Danielle Macdonald WW

Danielle Macdonald is changing the cultural landscape for young actors. 

In the wide-ranging ZBS & Backstage Present Wonder Women of Hollywood event hosted by master acting teachers Zak Barnett and Martha Gehman, the former ZBS Student, Mentor and breakout star discusses body image, speaking up for herself with directors, sharing the big screen with Jennifer Aniston, John Malkovich, and Sandra Bullock; and how she continues to develop her Whole Self.  Here are the bits we know you won’t want to miss.

Danielle Macdonald


Danielle Macdonald was born and raised in Sydney Australia. After moving to the United States in mid 2010, she made her feature film debut in THE EAST, also starring Ellen Page, Brit Marling and Alexander Skarsgard. Shortly after she appeared in the film TRUST ME directed by Clark Gregg, before booking a lead role in EVERY SECRET THING, which premiered at the 2014 Tribeca Film Festival, where her costars include Diane Lane, Dakota Fanning and Elizabeth Banks. She also has had several guest appearances on shows such as Glee, Pretty Little Liars, 2 Broke Girls, The Middle, and most recently American Horror Story: Roanoke.

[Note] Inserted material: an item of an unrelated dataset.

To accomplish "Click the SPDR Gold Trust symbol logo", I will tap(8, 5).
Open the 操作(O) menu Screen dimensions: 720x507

Her film credits include Fox Searchlight film PATTI CAKE$, which she originated at the 2014 Sundance Labs. The film premiered at the 2017 Sundance Film Festival before continuing on to SXSW, New Directors New Films, and Cannes Film Festival, earning rave reviews. The title role in DUMPLIN’ opposite Jennifer Aniston, based on the New York Times bestselling novel.  And she recently wrapped filming on the post-apocalyptic thriller, BIRD BOX, starring Sandra Bullock and John Malkovich for Netflix.


Zak Barnett recounts that moment. He was in the audience at the Sundance Film Festival after Danielle’s independent film Patti Cake$ premiered. “It was clear that something significant had just happened,” he explains.  “It was kind of like ‘a star is born moment.” He says with a reassuring proud smile reserved for dedicated teachers recounting the standing ovation the cast received. He asks Danielle if she has reflected on that moment. 

DANIELLE: (Shyly) It’s a hard one to answer. It was a crazy moment and I think because we {the cast} were all in it together…it was as if no one else existed in a way. So, yes and no, because you zone it out in a really strange way. Sundance in general was magical. 

Zak confirms that the so-called ‘magic’ of the festival landed Danielle representation at CAA and consistent work with some incredible co-stars and ensemble casts ever since. Dumplin’ (Jennifer Aniston plays her mother).  Bird Box (opposite Sandra Bullock, John Malkovich, and ZBS Alum Rosa Salazar). 


Frances McDormand produced a movie that I did years ago and she gave me amazing advice for my first lead role. I was nervous and she just spoke to me about her experiences and that honestly was amazing and helped me. I ‘ve never forgotten what she said to me and I’ve carried that with me.


I booked a series regular, but then I was not able to do it because I could not get my VISA on time. But the network helped me and there was a really good reason for it. When Zak inquires if “that” was the moment when she thought it wouldn’t happen, Danielle counters with a laugh. “Well, that was my first audition, so if I had given up then…that would have been pretty pathetic.”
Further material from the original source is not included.